Copy all of the material below line for line, changing nothing.

## Records

_____

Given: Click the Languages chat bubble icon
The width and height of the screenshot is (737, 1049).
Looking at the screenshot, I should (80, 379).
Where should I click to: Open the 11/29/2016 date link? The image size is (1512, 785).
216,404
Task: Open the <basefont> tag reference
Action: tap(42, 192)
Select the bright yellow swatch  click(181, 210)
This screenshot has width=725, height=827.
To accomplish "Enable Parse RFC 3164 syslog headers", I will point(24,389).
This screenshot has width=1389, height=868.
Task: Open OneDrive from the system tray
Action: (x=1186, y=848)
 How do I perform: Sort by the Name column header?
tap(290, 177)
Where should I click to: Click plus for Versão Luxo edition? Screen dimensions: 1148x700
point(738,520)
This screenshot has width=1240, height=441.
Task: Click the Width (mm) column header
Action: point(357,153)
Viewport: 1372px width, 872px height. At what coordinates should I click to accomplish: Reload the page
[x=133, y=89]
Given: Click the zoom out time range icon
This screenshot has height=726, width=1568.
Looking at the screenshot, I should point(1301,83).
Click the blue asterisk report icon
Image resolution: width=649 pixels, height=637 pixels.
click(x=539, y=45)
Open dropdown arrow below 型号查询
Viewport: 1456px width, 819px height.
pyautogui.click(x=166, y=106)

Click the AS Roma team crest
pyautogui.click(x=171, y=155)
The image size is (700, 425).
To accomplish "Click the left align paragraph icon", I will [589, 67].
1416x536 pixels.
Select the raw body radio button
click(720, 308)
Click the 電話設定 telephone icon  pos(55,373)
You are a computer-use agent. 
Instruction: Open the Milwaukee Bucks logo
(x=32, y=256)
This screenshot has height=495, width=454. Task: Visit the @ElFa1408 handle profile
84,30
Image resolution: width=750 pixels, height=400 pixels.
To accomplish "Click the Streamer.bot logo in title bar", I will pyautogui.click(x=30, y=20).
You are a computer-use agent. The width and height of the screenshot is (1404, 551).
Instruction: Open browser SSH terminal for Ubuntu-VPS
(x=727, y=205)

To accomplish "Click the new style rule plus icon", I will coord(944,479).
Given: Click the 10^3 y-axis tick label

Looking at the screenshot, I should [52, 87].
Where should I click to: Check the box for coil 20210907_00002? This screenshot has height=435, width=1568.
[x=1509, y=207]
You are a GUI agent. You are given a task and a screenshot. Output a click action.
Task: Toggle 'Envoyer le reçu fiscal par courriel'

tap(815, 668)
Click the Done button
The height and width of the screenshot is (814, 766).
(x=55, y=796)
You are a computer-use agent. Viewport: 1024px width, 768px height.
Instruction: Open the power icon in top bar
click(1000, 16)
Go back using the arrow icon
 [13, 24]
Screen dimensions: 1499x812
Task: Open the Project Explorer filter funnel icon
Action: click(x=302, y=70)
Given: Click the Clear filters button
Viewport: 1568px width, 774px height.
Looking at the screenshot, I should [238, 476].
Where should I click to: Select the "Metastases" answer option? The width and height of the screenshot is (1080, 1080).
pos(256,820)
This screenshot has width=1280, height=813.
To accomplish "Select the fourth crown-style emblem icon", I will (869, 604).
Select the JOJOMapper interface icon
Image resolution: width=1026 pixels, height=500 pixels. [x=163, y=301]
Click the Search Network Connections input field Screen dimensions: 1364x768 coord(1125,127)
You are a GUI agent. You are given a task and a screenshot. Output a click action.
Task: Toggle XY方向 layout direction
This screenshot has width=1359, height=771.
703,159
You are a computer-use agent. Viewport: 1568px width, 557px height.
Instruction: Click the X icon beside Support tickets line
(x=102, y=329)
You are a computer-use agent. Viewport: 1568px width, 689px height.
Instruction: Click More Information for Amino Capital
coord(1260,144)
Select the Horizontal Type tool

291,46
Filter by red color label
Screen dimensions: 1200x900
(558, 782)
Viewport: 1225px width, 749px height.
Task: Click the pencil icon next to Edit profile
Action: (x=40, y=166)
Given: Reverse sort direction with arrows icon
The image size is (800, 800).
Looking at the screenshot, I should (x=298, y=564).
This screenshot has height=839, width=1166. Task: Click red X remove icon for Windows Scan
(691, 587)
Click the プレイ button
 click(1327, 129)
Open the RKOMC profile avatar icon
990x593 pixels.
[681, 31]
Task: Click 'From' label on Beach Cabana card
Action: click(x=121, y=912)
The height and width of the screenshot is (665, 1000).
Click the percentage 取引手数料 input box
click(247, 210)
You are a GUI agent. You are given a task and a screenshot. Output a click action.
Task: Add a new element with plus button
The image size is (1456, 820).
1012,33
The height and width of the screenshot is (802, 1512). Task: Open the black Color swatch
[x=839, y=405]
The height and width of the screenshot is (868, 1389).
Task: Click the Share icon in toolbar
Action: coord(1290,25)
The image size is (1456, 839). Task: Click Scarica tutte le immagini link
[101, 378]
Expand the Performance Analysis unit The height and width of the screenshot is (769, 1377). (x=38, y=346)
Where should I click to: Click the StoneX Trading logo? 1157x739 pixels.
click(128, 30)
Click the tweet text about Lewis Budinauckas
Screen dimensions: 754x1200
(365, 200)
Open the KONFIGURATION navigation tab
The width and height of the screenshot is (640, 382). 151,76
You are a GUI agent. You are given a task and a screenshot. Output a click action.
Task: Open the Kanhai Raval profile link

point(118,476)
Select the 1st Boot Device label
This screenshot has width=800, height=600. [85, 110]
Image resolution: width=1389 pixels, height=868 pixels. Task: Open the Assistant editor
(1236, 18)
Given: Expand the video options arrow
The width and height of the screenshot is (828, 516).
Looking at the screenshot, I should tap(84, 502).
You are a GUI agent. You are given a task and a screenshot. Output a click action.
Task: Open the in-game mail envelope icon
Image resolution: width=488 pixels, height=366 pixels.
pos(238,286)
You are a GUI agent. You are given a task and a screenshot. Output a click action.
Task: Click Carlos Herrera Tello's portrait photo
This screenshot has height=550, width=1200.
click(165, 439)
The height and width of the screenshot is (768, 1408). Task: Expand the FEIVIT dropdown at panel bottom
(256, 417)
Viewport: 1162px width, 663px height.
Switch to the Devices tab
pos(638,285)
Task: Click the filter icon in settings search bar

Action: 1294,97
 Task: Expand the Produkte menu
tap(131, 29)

_____

## RESULT OF THIS TASK
Given: Click the Languages chat bubble icon
The width and height of the screenshot is (737, 1049).
Looking at the screenshot, I should (80, 379).
Where should I click to: Open the 11/29/2016 date link? The image size is (1512, 785).
216,404
Task: Open the <basefont> tag reference
Action: tap(42, 192)
Select the bright yellow swatch  click(181, 210)
This screenshot has width=725, height=827.
To accomplish "Enable Parse RFC 3164 syslog headers", I will point(24,389).
This screenshot has width=1389, height=868.
Task: Open OneDrive from the system tray
Action: (x=1186, y=848)
 How do I perform: Sort by the Name column header?
tap(290, 177)
Where should I click to: Click plus for Versão Luxo edition? Screen dimensions: 1148x700
point(738,520)
This screenshot has width=1240, height=441.
Task: Click the Width (mm) column header
Action: point(357,153)
Viewport: 1372px width, 872px height. At what coordinates should I click to accomplish: Reload the page
[x=133, y=89]
Given: Click the zoom out time range icon
This screenshot has height=726, width=1568.
Looking at the screenshot, I should point(1301,83).
Click the blue asterisk report icon
Image resolution: width=649 pixels, height=637 pixels.
click(x=539, y=45)
Open dropdown arrow below 型号查询
Viewport: 1456px width, 819px height.
pyautogui.click(x=166, y=106)

Click the AS Roma team crest
pyautogui.click(x=171, y=155)
The image size is (700, 425).
To accomplish "Click the left align paragraph icon", I will [589, 67].
1416x536 pixels.
Select the raw body radio button
click(720, 308)
Click the 電話設定 telephone icon  pos(55,373)
You are a computer-use agent. 
Instruction: Open the Milwaukee Bucks logo
(x=32, y=256)
This screenshot has height=495, width=454. Task: Visit the @ElFa1408 handle profile
84,30
Image resolution: width=750 pixels, height=400 pixels.
To accomplish "Click the Streamer.bot logo in title bar", I will pyautogui.click(x=30, y=20).
You are a computer-use agent. The width and height of the screenshot is (1404, 551).
Instruction: Open browser SSH terminal for Ubuntu-VPS
(x=727, y=205)

To accomplish "Click the new style rule plus icon", I will coord(944,479).
Given: Click the 10^3 y-axis tick label

Looking at the screenshot, I should [52, 87].
Where should I click to: Check the box for coil 20210907_00002? This screenshot has height=435, width=1568.
[x=1509, y=207]
You are a GUI agent. You are given a task and a screenshot. Output a click action.
Task: Toggle 'Envoyer le reçu fiscal par courriel'

tap(815, 668)
Click the Done button
The height and width of the screenshot is (814, 766).
(x=55, y=796)
You are a computer-use agent. Viewport: 1024px width, 768px height.
Instruction: Open the power icon in top bar
click(1000, 16)
Go back using the arrow icon
 [13, 24]
Screen dimensions: 1499x812
Task: Open the Project Explorer filter funnel icon
Action: click(x=302, y=70)
Given: Click the Clear filters button
Viewport: 1568px width, 774px height.
Looking at the screenshot, I should [238, 476].
Where should I click to: Select the "Metastases" answer option? The width and height of the screenshot is (1080, 1080).
pos(256,820)
This screenshot has width=1280, height=813.
To accomplish "Select the fourth crown-style emblem icon", I will (869, 604).
Select the JOJOMapper interface icon
Image resolution: width=1026 pixels, height=500 pixels. [x=163, y=301]
Click the Search Network Connections input field Screen dimensions: 1364x768 coord(1125,127)
You are a GUI agent. You are given a task and a screenshot. Output a click action.
Task: Toggle XY方向 layout direction
This screenshot has width=1359, height=771.
703,159
You are a computer-use agent. Viewport: 1568px width, 557px height.
Instruction: Click the X icon beside Support tickets line
(x=102, y=329)
You are a computer-use agent. Viewport: 1568px width, 689px height.
Instruction: Click More Information for Amino Capital
coord(1260,144)
Select the Horizontal Type tool

291,46
Filter by red color label
Screen dimensions: 1200x900
(558, 782)
Viewport: 1225px width, 749px height.
Task: Click the pencil icon next to Edit profile
Action: (x=40, y=166)
Given: Reverse sort direction with arrows icon
The image size is (800, 800).
Looking at the screenshot, I should (x=298, y=564).
This screenshot has height=839, width=1166. Task: Click red X remove icon for Windows Scan
(691, 587)
Click the プレイ button
 click(1327, 129)
Open the RKOMC profile avatar icon
990x593 pixels.
[681, 31]
Task: Click 'From' label on Beach Cabana card
Action: click(x=121, y=912)
The height and width of the screenshot is (665, 1000).
Click the percentage 取引手数料 input box
click(247, 210)
You are a GUI agent. You are given a task and a screenshot. Output a click action.
Task: Add a new element with plus button
The image size is (1456, 820).
1012,33
The height and width of the screenshot is (802, 1512). Task: Open the black Color swatch
[x=839, y=405]
The height and width of the screenshot is (868, 1389).
Task: Click the Share icon in toolbar
Action: coord(1290,25)
The image size is (1456, 839). Task: Click Scarica tutte le immagini link
[101, 378]
Expand the Performance Analysis unit The height and width of the screenshot is (769, 1377). (x=38, y=346)
Where should I click to: Click the StoneX Trading logo? 1157x739 pixels.
click(128, 30)
Click the tweet text about Lewis Budinauckas
Screen dimensions: 754x1200
(365, 200)
Open the KONFIGURATION navigation tab
The width and height of the screenshot is (640, 382). 151,76
You are a GUI agent. You are given a task and a screenshot. Output a click action.
Task: Open the Kanhai Raval profile link

point(118,476)
Select the 1st Boot Device label
This screenshot has width=800, height=600. [85, 110]
Image resolution: width=1389 pixels, height=868 pixels. Task: Open the Assistant editor
(1236, 18)
Given: Expand the video options arrow
The width and height of the screenshot is (828, 516).
Looking at the screenshot, I should tap(84, 502).
You are a GUI agent. You are given a task and a screenshot. Output a click action.
Task: Open the in-game mail envelope icon
Image resolution: width=488 pixels, height=366 pixels.
pos(238,286)
You are a GUI agent. You are given a task and a screenshot. Output a click action.
Task: Click Carlos Herrera Tello's portrait photo
This screenshot has height=550, width=1200.
click(165, 439)
The height and width of the screenshot is (768, 1408). Task: Expand the FEIVIT dropdown at panel bottom
(256, 417)
Viewport: 1162px width, 663px height.
Switch to the Devices tab
pos(638,285)
Task: Click the filter icon in settings search bar

Action: 1294,97
 Task: Expand the Produkte menu
tap(131, 29)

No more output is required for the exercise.